Saturday, January 27, 2007

Zombie

Há muito que ando em débito com meu sono. Não há maneira de dormir facilmente porque você não dorme mais comigo. Apago apenas lá pelas 4 da manhã. E não há como dormir até mais tarde porque quando meu pai desperta e eu o ouço abrindo as portas, já era: desperto também. Isso porque meu pai pode desmaiar.
Meu pai desmaiou há dois dias.
O pior dos piores tombos. A pior crise. O pior dia. Eu poderia escrever pra sempre a respeito de quanto a minha vida mudou desde que ele adoeceu. Mas não quero. Não agora. Preciso evitar o sofrimento. Ao menos hoje.
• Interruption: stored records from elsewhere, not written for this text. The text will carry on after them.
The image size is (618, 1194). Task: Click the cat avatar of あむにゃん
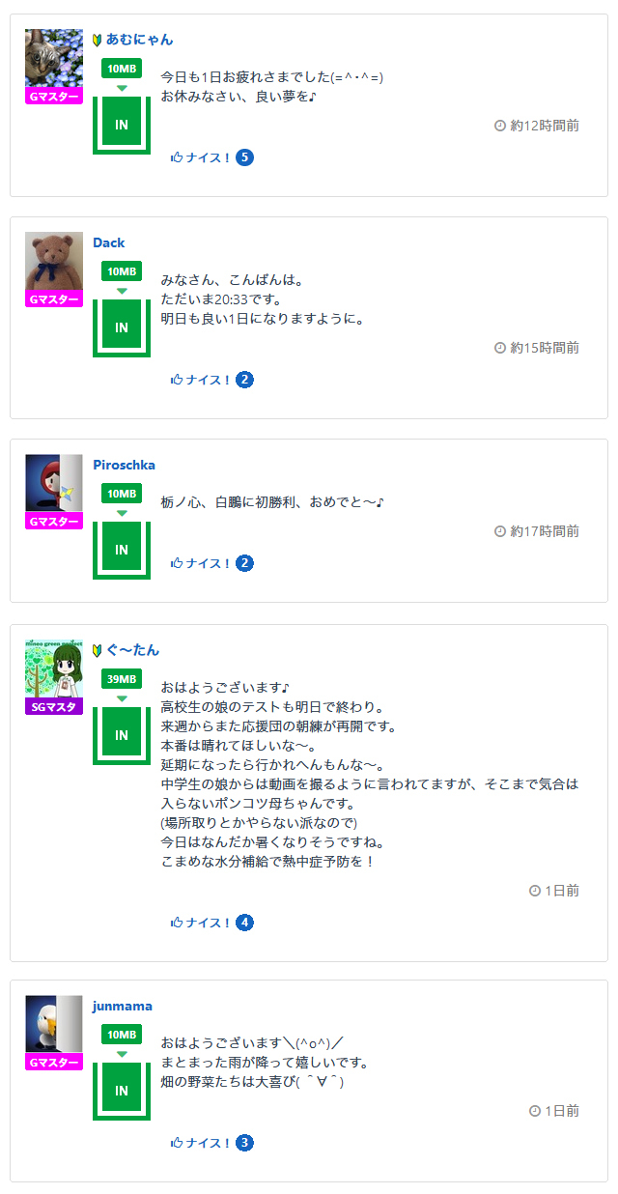(x=54, y=58)
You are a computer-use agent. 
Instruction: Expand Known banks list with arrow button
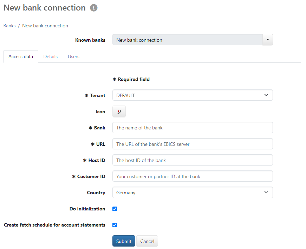[267, 40]
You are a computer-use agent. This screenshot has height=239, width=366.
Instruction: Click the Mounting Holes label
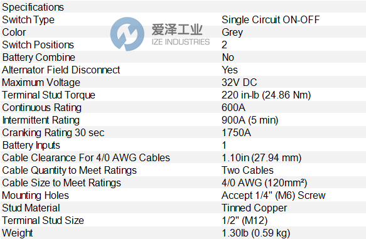[x=36, y=196]
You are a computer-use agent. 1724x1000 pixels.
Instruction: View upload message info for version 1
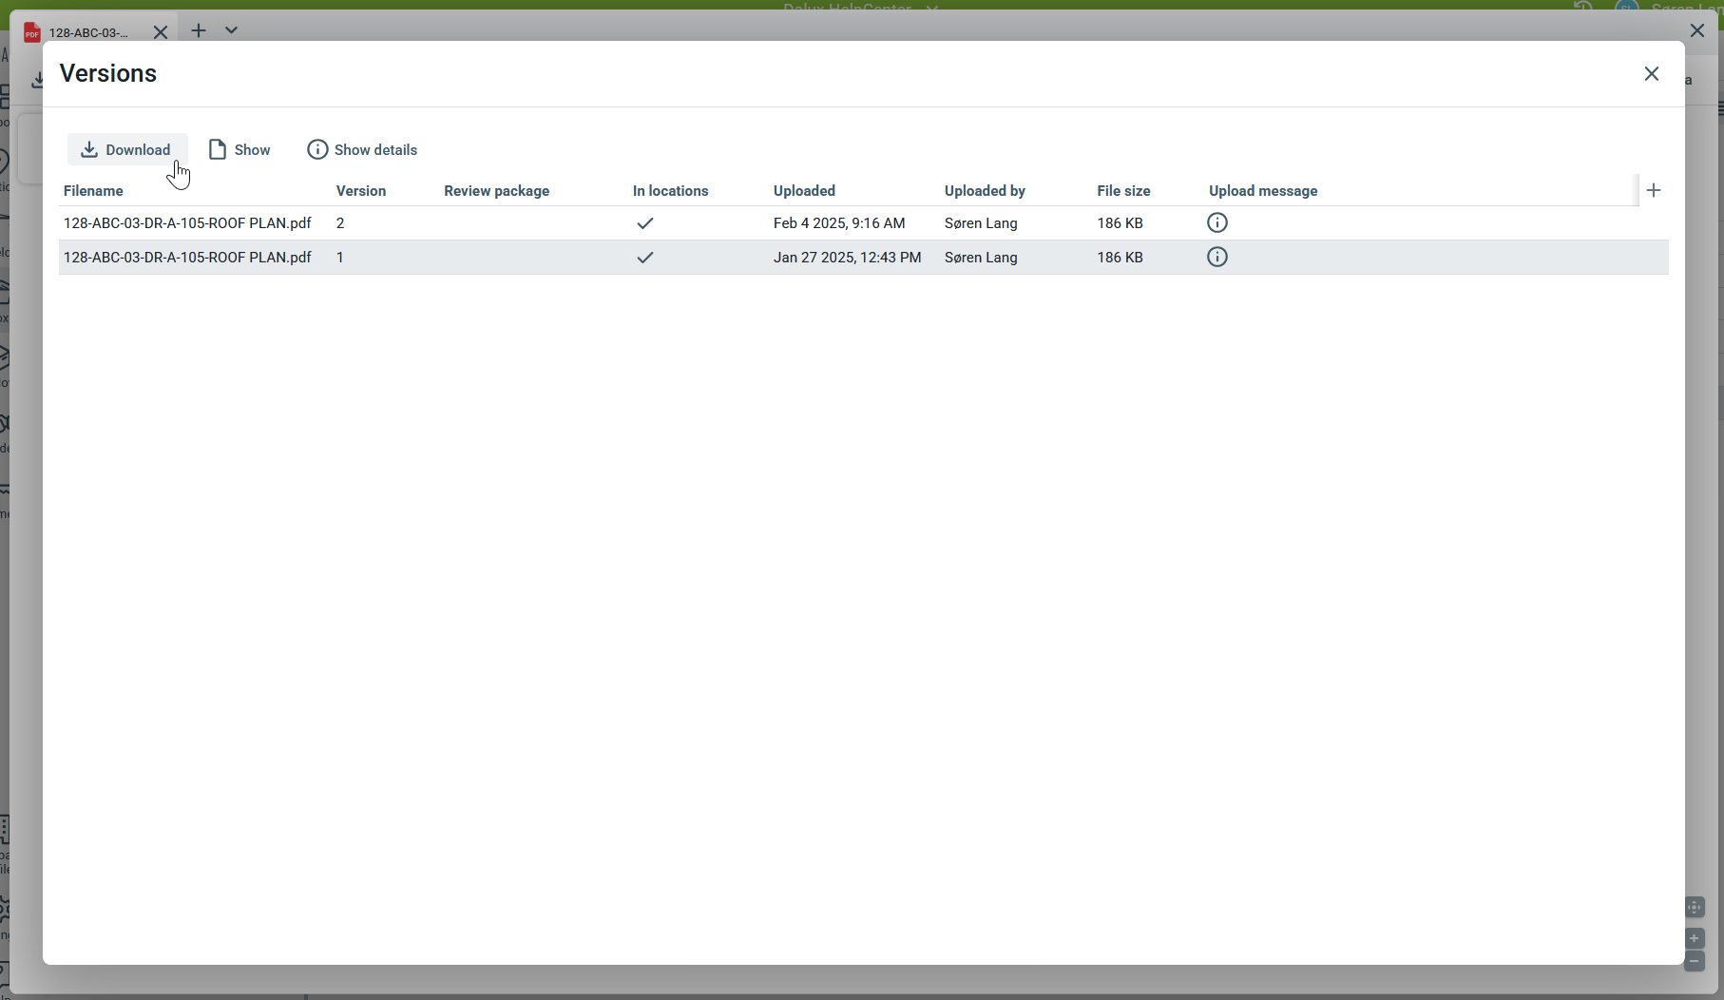(1216, 257)
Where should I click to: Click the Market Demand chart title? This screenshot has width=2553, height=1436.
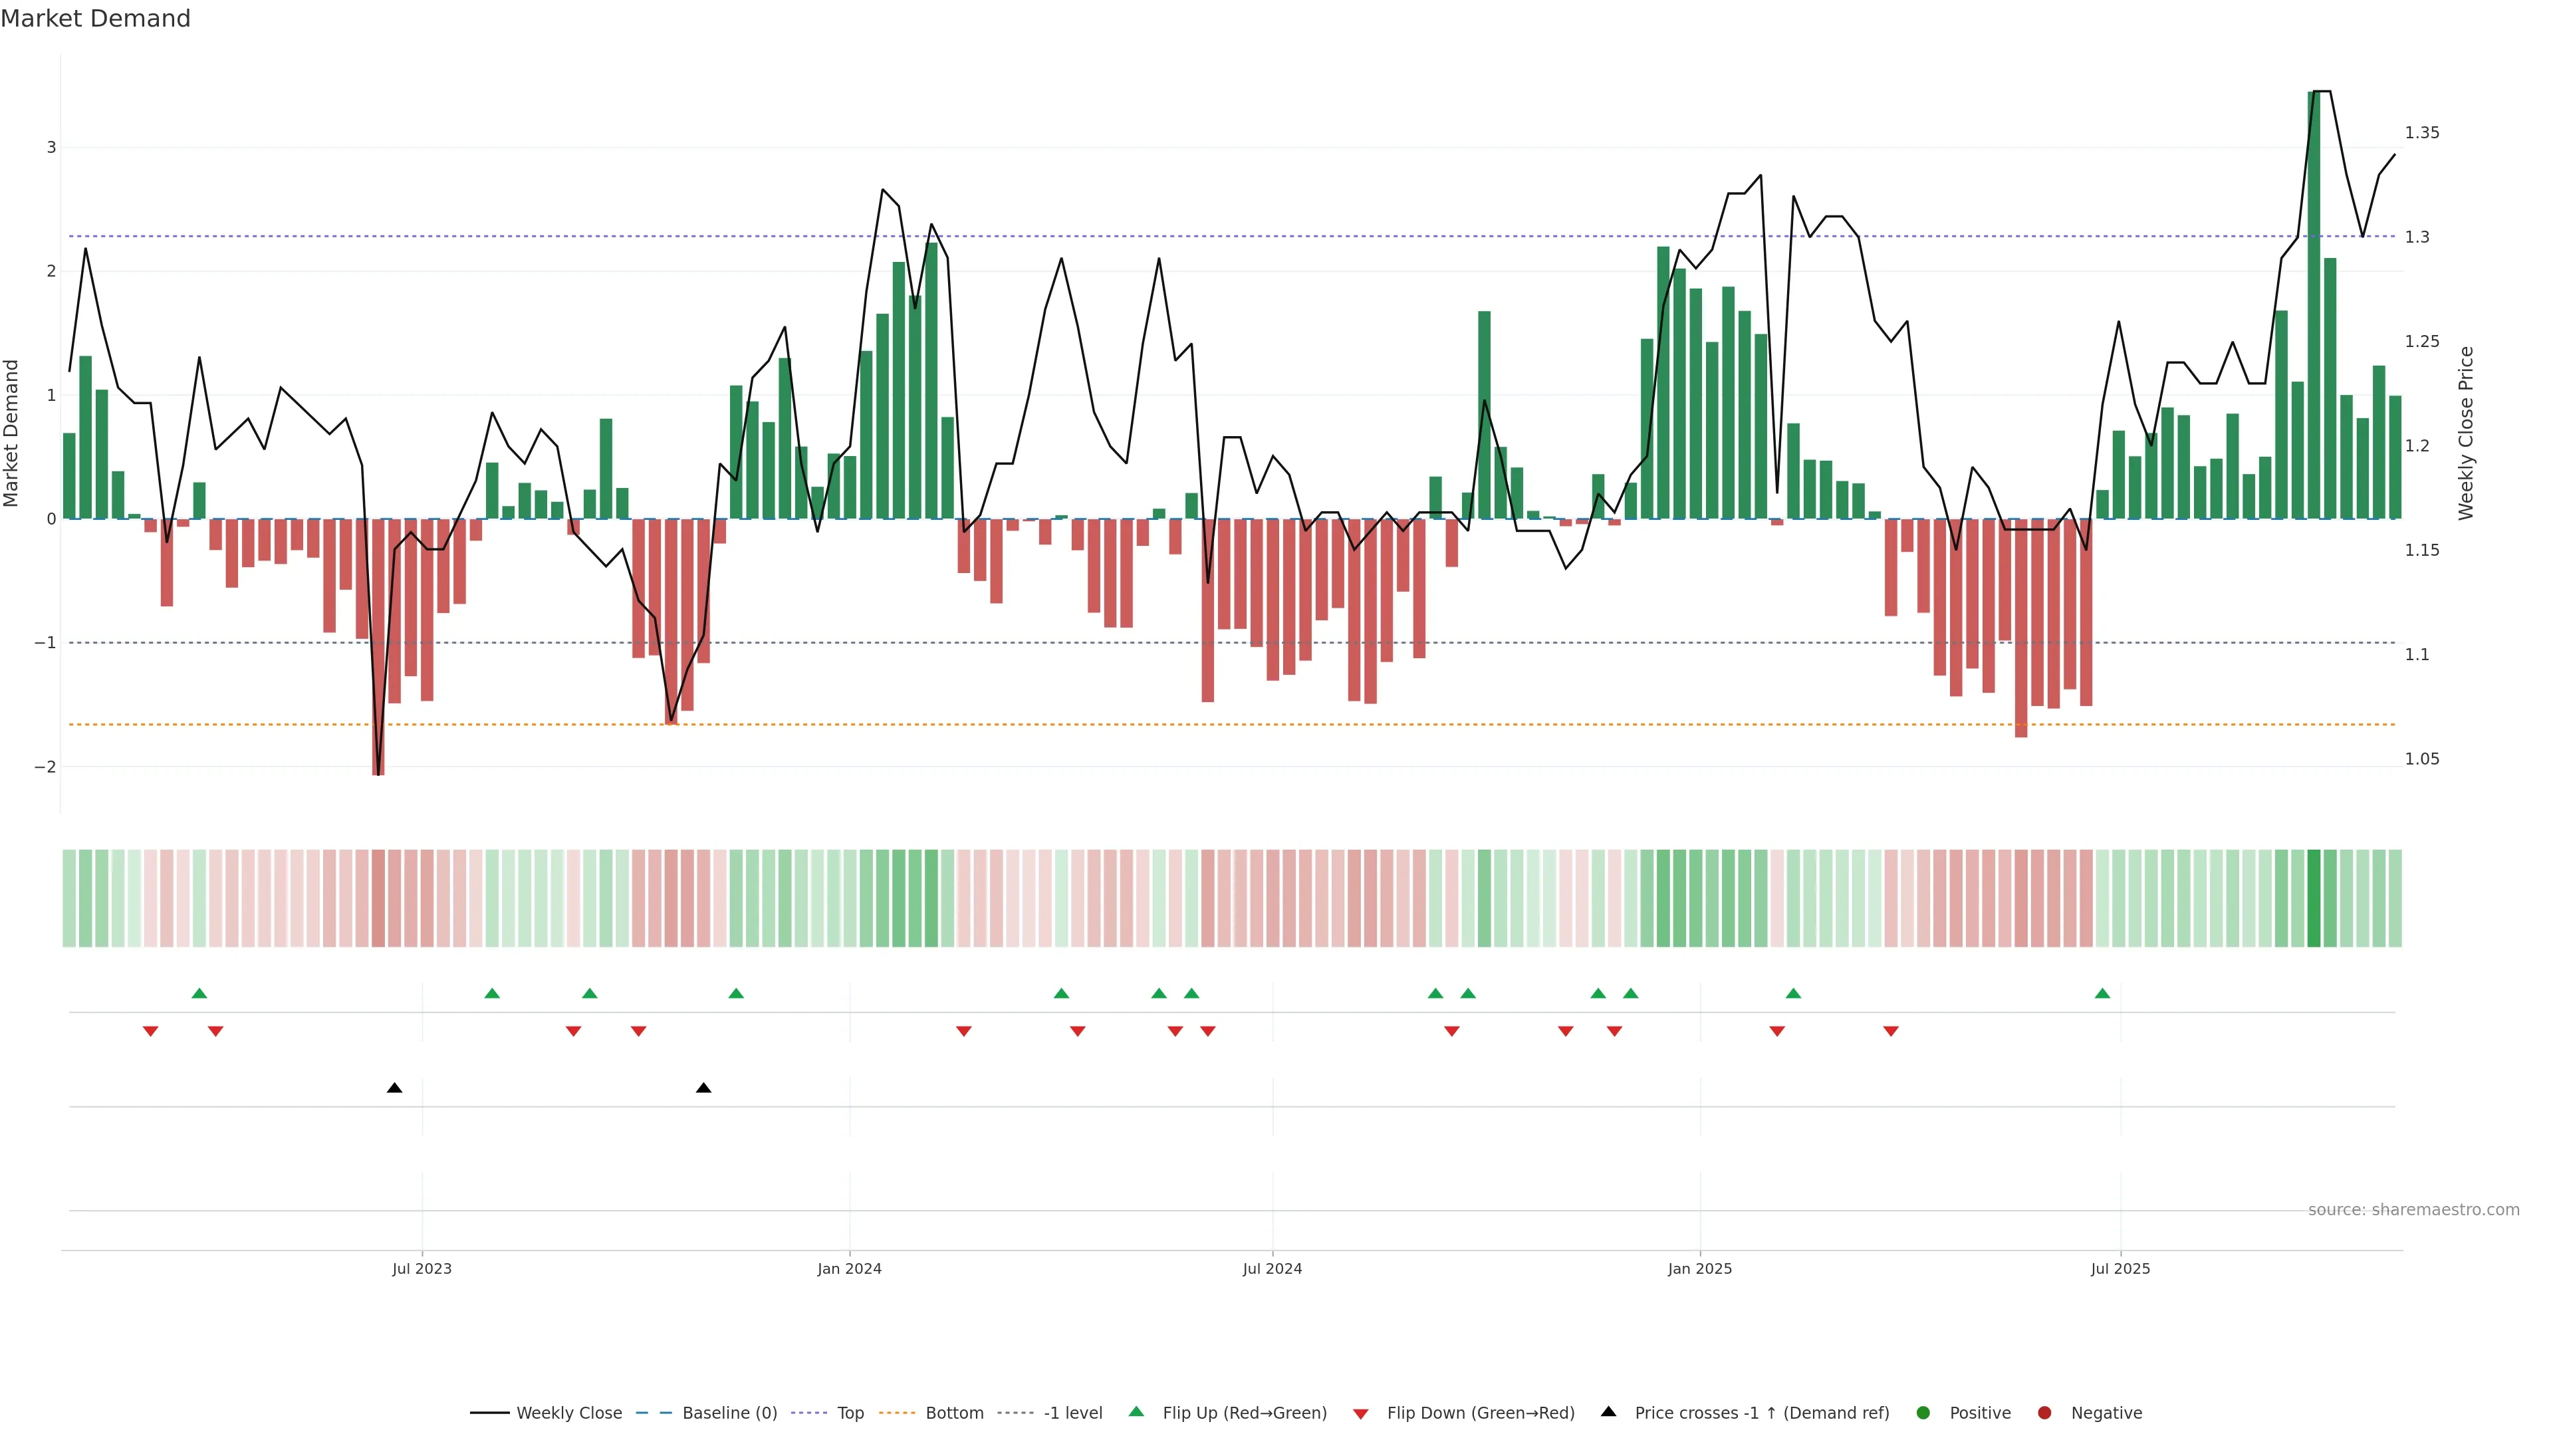(95, 19)
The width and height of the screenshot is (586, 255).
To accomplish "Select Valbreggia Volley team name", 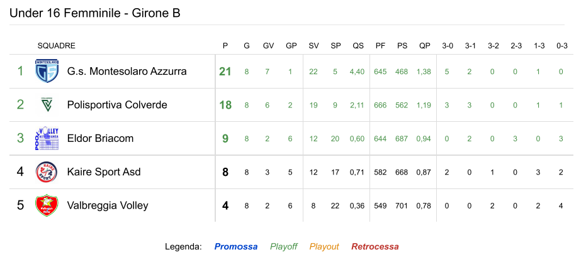I will click(108, 205).
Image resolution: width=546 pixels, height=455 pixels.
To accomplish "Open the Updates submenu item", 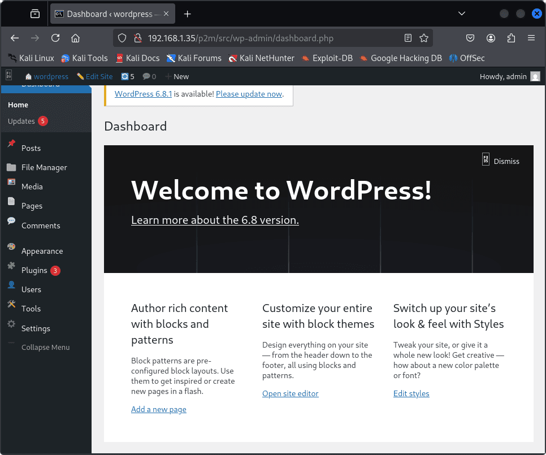I will coord(21,121).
Hoje o caminhão carregou nossa mudança. Hoje foi um dia cheio. E eu queria seu colinho, meu amor. Queria um cafuné no cabelo, massagem nos meus pés. Você é sempre prestativo e gentil. Abuso? Abuso, né? Nunca alguém me cobriu de mimos feito você. E agora? Fiquei acostumada. Preciso de cama, de sono. De sonhos também. Dormi por míseras 2 horas nessa noite. Imagine meu aspecto? Eu estou mais feia do que o usual. Com olheiras profundas de habib. E eu queria sofrer bonita. Tenho medo de que me veja e saia correndo assustado, pois em mim há um revestimento de dor, preocupação, tensão: coisas não sexies. E eu queria ser uma moça atraente. Talvez amanhã eu faça minhas unhas.